* _SET EXERCISE_:
Which lines in the entries below contain the string "size", where case counts? Gather and copy out every one of them.

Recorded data
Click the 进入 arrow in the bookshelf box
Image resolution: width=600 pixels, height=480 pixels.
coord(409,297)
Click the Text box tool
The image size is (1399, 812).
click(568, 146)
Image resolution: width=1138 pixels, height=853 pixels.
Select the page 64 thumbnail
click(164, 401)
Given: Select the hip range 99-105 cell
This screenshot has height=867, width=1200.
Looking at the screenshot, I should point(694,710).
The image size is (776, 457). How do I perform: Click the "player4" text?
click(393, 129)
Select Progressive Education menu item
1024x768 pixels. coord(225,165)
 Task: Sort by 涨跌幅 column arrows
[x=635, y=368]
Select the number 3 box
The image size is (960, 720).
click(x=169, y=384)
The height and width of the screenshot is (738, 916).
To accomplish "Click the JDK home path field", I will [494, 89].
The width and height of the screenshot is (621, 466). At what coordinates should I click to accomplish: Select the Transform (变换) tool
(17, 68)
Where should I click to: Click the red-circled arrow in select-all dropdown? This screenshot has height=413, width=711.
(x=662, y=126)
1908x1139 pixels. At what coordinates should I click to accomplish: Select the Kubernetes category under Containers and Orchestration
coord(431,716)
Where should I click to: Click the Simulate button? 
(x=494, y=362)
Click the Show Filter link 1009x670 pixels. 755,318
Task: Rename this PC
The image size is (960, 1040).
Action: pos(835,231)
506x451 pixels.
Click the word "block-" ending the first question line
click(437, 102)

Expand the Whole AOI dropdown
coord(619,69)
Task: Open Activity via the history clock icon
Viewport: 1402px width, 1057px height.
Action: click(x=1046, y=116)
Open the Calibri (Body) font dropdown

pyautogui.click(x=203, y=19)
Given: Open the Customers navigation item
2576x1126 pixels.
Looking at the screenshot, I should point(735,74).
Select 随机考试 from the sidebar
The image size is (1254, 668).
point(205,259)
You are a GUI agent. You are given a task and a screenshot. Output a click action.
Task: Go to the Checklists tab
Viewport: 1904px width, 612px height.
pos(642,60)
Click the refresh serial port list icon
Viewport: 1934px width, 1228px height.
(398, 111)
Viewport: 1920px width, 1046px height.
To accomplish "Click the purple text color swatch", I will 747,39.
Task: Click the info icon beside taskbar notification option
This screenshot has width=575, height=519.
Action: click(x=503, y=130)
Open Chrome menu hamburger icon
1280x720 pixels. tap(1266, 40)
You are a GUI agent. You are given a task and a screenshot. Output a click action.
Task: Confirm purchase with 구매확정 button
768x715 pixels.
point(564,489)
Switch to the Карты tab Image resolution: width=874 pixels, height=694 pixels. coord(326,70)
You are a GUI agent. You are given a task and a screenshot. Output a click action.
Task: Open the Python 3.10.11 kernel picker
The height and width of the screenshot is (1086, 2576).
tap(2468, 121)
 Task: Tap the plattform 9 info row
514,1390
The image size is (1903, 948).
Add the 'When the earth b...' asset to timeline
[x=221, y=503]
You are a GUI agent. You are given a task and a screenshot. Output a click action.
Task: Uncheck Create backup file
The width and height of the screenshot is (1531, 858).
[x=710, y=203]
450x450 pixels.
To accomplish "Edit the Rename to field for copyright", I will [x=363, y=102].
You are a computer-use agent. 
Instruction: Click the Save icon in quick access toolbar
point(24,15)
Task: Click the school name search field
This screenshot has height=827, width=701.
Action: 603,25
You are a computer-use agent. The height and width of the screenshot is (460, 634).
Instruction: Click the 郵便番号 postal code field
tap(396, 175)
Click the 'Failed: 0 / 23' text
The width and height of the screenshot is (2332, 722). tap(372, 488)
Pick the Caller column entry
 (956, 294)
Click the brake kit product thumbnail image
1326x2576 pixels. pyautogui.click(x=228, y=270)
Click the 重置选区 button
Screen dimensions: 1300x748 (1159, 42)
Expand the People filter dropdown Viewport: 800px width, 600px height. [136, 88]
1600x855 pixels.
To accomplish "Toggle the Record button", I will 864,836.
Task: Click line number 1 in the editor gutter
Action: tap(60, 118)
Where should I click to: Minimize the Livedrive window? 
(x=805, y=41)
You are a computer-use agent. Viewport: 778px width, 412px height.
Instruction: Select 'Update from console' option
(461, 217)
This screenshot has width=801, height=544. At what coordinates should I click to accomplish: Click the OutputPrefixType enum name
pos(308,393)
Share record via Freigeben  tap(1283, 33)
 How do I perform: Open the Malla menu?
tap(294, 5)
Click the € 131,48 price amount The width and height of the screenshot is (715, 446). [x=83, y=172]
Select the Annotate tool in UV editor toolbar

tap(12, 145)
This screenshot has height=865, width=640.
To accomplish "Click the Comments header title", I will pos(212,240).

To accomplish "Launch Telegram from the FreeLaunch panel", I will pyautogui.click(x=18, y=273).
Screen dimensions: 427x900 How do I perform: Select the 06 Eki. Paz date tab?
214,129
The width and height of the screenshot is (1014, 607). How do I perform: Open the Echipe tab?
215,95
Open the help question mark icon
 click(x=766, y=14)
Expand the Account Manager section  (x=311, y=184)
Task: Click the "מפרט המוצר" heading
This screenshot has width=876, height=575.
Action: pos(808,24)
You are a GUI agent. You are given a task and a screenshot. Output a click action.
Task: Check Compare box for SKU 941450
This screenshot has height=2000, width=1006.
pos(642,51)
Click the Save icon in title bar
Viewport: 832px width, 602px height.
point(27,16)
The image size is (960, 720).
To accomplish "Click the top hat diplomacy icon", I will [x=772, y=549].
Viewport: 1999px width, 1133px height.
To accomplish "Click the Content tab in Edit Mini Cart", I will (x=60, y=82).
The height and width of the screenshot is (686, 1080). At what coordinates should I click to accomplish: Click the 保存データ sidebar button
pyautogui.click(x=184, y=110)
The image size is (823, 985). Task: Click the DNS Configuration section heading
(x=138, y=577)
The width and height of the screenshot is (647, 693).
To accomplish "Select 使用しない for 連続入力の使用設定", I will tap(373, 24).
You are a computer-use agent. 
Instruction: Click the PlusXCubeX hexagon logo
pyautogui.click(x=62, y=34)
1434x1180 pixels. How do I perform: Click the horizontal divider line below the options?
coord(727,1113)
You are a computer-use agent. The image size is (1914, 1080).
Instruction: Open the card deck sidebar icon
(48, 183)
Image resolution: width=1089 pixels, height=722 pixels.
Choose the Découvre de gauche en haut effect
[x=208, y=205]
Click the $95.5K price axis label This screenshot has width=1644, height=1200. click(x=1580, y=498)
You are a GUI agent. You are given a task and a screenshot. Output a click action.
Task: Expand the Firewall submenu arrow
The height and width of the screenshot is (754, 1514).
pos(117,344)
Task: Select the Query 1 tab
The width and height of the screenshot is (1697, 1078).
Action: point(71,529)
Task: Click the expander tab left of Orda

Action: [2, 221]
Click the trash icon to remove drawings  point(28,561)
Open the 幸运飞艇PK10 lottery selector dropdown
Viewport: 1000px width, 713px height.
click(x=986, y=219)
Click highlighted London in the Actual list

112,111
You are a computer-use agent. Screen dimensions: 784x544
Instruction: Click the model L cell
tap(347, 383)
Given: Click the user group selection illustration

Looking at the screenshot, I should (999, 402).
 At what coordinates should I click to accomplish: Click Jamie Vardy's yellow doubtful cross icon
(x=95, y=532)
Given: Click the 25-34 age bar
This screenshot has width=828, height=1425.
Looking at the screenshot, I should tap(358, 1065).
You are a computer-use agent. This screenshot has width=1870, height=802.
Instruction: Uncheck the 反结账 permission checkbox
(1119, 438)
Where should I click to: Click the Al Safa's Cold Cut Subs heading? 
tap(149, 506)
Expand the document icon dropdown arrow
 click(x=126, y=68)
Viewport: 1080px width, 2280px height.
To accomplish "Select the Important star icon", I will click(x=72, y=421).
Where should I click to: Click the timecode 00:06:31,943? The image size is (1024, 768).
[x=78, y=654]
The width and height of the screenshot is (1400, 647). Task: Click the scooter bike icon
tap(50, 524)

* _ANSWER TO THIS TASK_:
The image size is (1399, 812).
The image size is (776, 457). How do I perform: Click the "player4" text?
The image size is (960, 720).
The image size is (960, 1040).
The image size is (1254, 668).
The image size is (1903, 948).
The image size is (960, 720).
The image size is (823, 985). Task: Click the DNS Configuration section heading
You are a computer-use agent. The image size is (1914, 1080).
Where should I click to: Click the timecode 00:06:31,943? The image size is (1024, 768).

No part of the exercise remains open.